Menghargai Sumber Daya Masyarakat

K. Tatik Wardayati

Editor

Menghargai Sumber Daya Masyarakat
Menghargai Sumber Daya Masyarakat

Intisari-Online.com – Jerman adalah negara yang sangat maju. Di sebuah negara yang seperti itu, banyak orang akan berpikir bahwa mereka menjalani hidup yang mewah.

Ketika kami tiba di Hamburg, rekan-rekan kami berjalan ke sebuah restoran. Kami melihat banyak meja yang kosong. Ada sebuah meja, di mana pasangan muda sedang makan. Ada dua piring dan dua kaleng soda di atas meja. Saya bertanya-tanya apakah makanan itu cukup membuat romantis, dan apakah gadis itu akan meninggalkan pria pelit itu ya..

Di meja lain, ada seorang wanita tua. Ketika hidangan disajikan, pelayan akan mengantarkan makanan untuk mereka, dan mereka akan menghabiskan setiap bagian dari makanan di piring mereka.

Karena kami lapar, rekan kami memesan banyak makanan untuk kami. Ketika kami pergi, masih ada sekitar sepertiga makanan yang dikonsumsi di atas meja kami.

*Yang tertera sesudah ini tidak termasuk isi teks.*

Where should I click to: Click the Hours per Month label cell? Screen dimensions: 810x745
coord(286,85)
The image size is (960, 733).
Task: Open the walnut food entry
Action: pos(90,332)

Ketika kami meninggalkan resoran, seorang wanita tua berbicara kepada kami dalam bahasa Inggris. Ami mengerti maksudnya, bahwa mereka tidak menyukai tindakan kami karena membuang-buang begitu banyak makanan.

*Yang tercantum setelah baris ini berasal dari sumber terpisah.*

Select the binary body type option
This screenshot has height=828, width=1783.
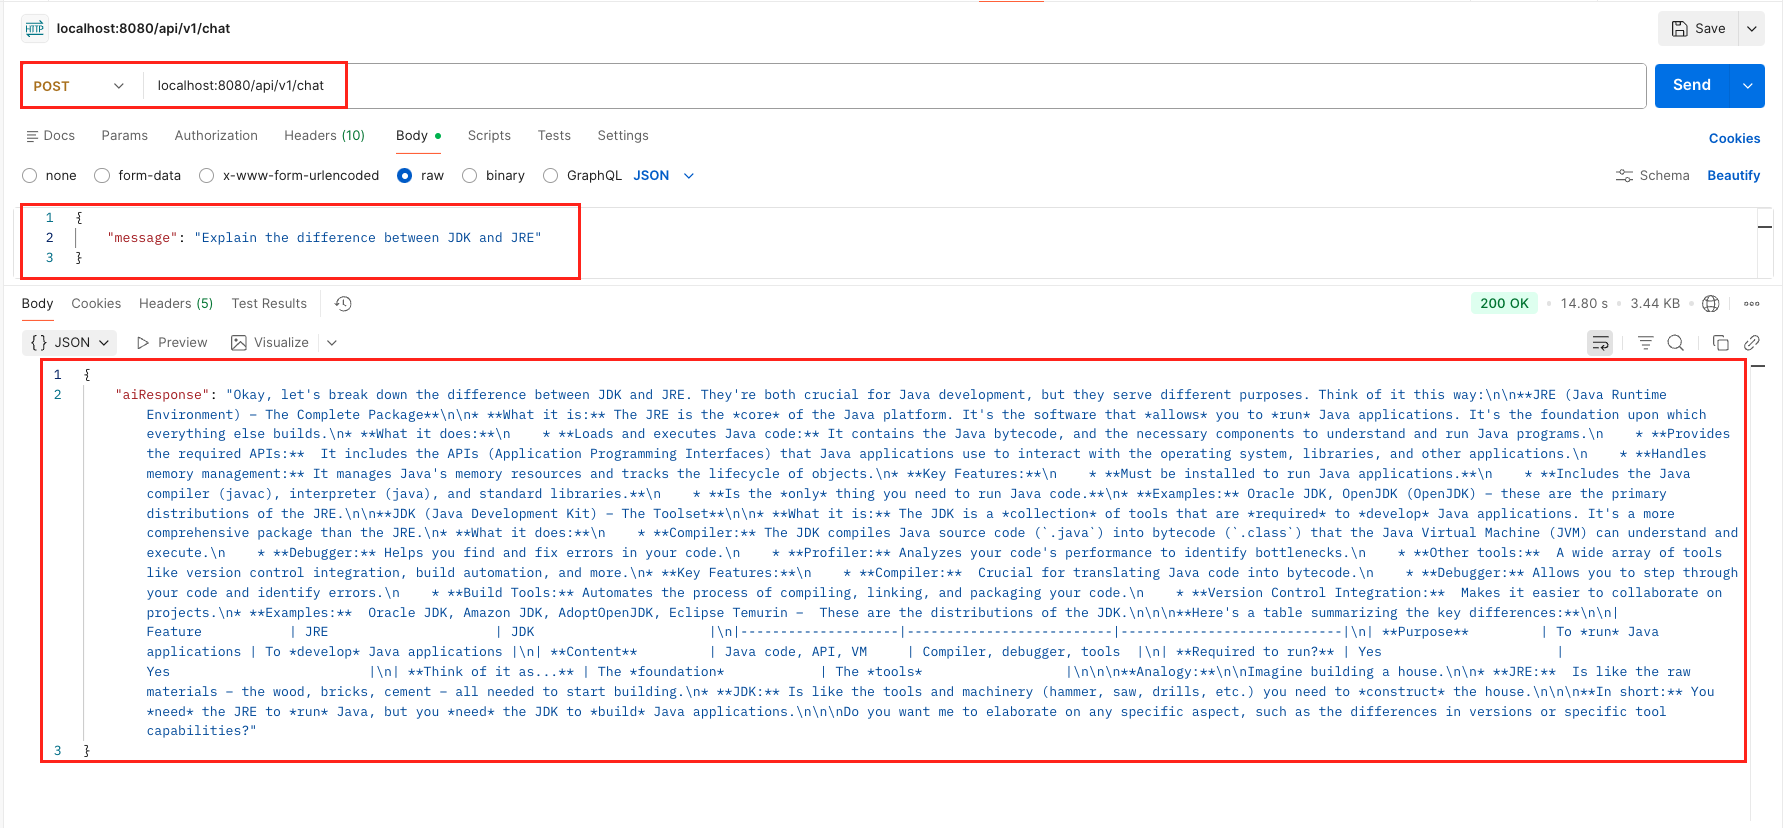coord(470,176)
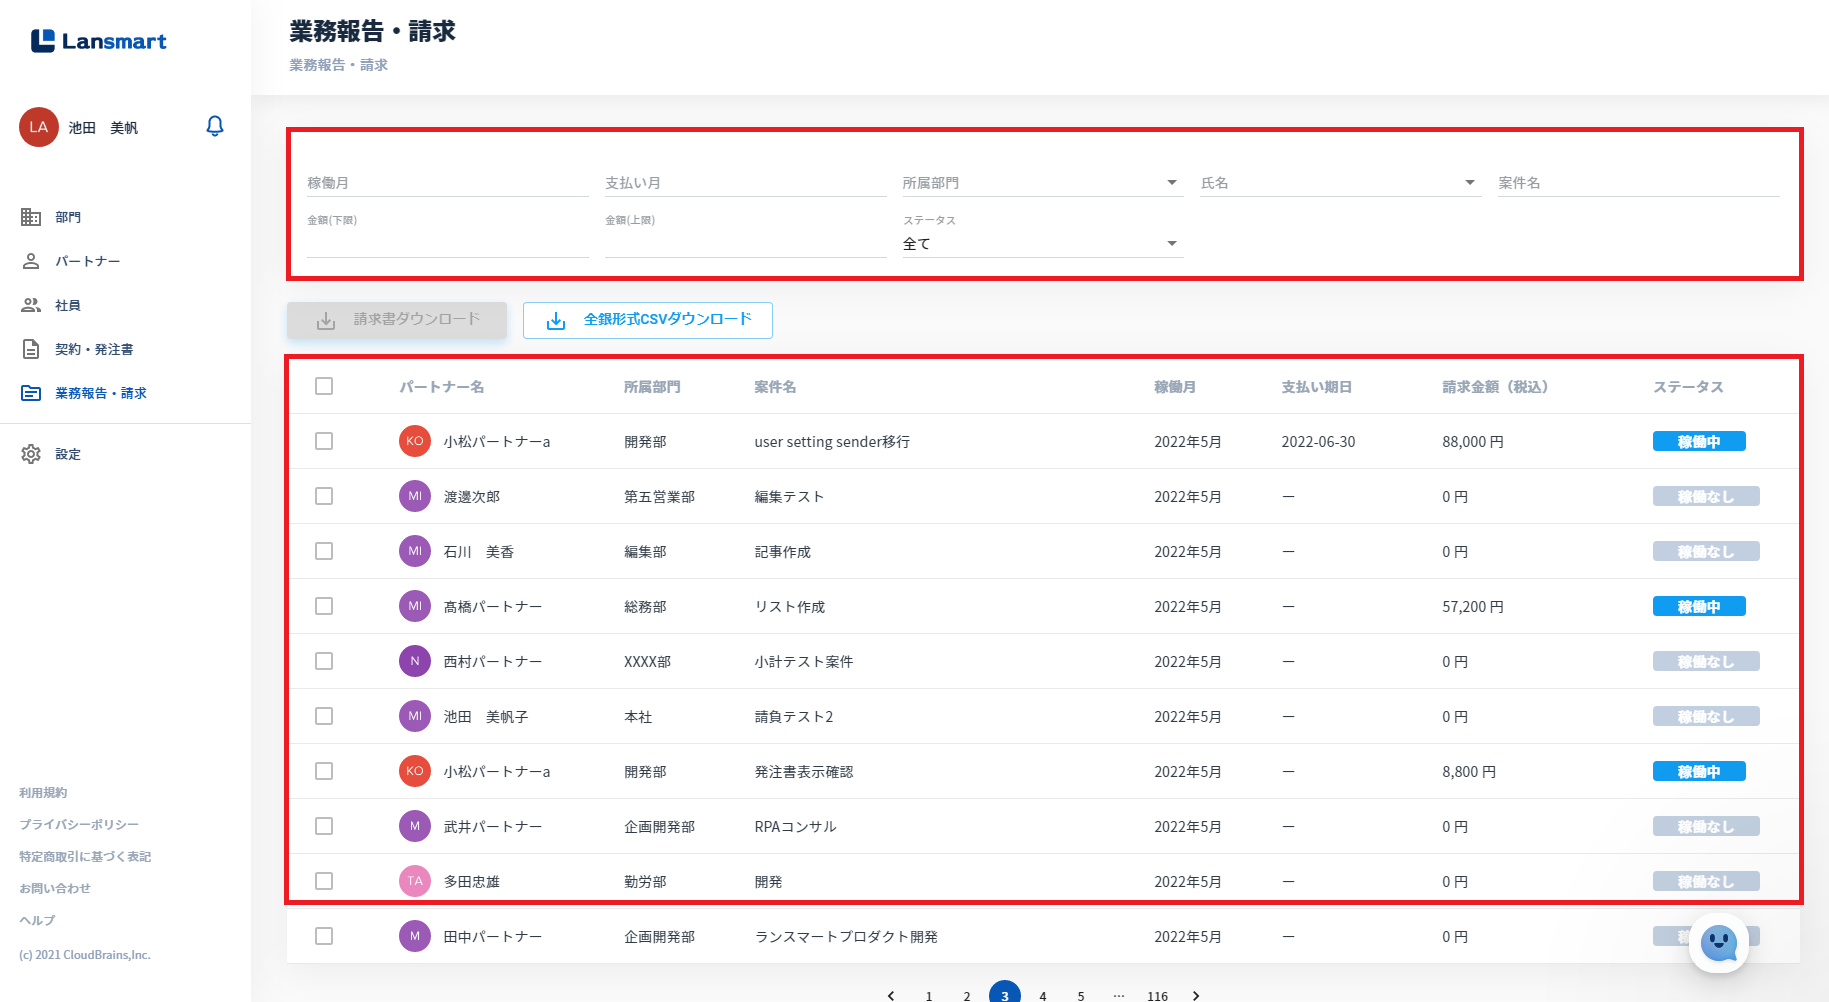Open the プライバシーポリシー link
The image size is (1829, 1002).
click(79, 824)

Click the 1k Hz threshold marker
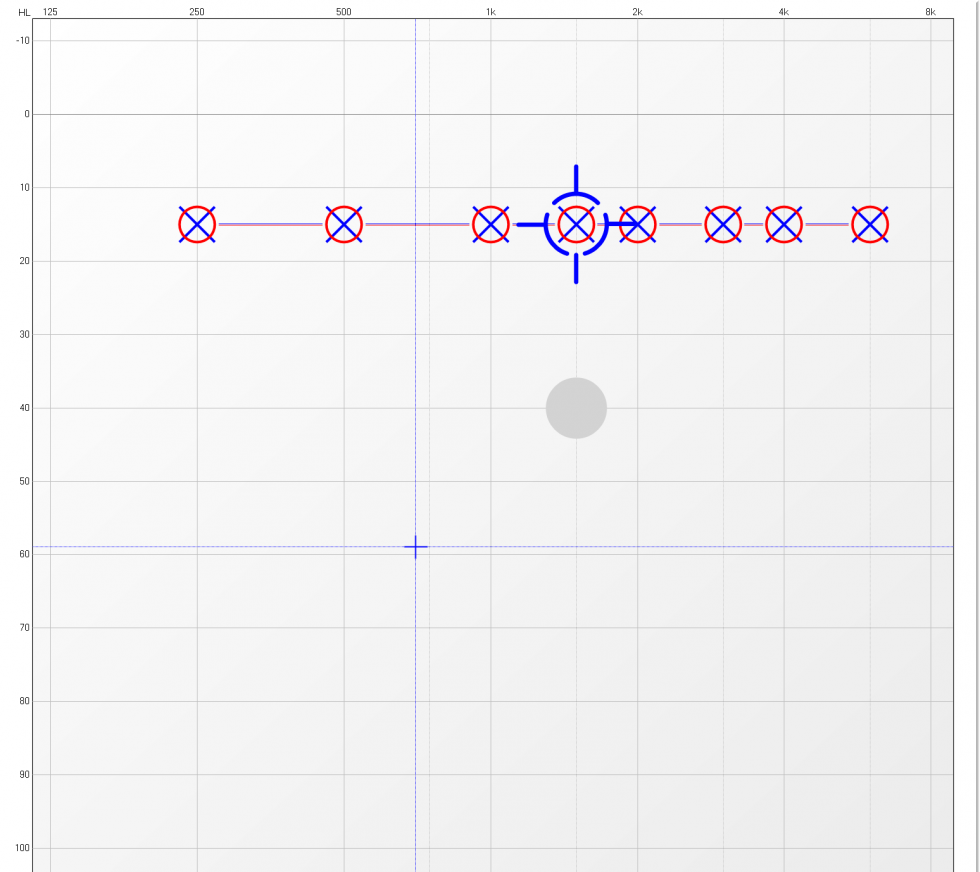tap(490, 224)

“Kami membayar untuk makanan kami, tidak ada urusanmu berapa banyak makanan yang kami tinggalkan,” jawab seorang rekan saya kepada wanita tua itu. Wanita tua itu marah. Salah satu dari mereka segera mengambil ponselnya dan menelepon seseorang.

Tak berapa lama, seorang pria beseragam dari sebuah organisasi tiba. Setelah mengetahui apa yang diperdebatkan, ia mengenakan kami denda sekitar 50 Euro. Kami semua diam.

Petugas itu mengatakan kepada kami dengan suara keras, “Pesanan yang Anda konsumsi, memang dengan uang Anda, tapi menggunakan sumber daya milik masyarakat. Ada banyak orang lain di dunia yang menghadapi kekurangan sumber daya. Tidak ada alasan untuk membuang-buang sumber daya.”

Pola pikir orang dari negara yang kaya ini membuat kami semua merasa malu. Kami benar-benar perlu merefleksikan apa yang dikatakan oleh petugas tadi. Untuk menyelamatkan muka, kami memesan dalam jumlah besar dan selalu menghabiskan makanan yang kami beli.

Kini kami harus mengubah kebiasaan buruk kami. Memang benar, uang miliki kami tapi sumber daya milik masyarakat.